TASK ITEM. In the data below, how many lines contain the string "agent"? Give only the number.
★ ★ ★
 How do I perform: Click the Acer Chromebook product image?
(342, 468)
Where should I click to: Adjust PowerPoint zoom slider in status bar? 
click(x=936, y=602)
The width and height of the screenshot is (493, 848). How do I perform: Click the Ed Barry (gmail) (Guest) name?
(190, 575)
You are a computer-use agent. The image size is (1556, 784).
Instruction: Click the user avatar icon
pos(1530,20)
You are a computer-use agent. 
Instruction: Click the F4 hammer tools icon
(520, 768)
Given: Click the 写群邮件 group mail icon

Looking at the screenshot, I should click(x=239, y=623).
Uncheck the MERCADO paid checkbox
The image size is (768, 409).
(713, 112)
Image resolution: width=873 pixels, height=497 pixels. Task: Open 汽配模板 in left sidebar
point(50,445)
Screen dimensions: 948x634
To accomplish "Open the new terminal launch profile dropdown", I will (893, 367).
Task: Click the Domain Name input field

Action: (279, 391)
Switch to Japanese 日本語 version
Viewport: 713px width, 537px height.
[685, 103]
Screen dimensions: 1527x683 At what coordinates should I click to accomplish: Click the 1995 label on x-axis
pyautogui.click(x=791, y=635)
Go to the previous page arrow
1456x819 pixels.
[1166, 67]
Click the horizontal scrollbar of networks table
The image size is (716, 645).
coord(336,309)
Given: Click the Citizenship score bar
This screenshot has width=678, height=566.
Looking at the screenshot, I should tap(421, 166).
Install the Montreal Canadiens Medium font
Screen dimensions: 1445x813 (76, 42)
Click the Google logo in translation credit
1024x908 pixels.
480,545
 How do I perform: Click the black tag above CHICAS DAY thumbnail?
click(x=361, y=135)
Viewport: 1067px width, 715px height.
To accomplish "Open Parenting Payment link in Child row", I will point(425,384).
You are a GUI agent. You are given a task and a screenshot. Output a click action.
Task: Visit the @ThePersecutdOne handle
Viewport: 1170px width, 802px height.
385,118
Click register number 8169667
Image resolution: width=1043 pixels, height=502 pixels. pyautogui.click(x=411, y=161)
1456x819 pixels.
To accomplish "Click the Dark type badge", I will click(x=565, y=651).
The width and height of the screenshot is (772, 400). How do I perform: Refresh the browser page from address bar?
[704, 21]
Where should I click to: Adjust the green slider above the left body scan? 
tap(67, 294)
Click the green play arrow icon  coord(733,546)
★ ★ ★
RESPONSE BOX. 3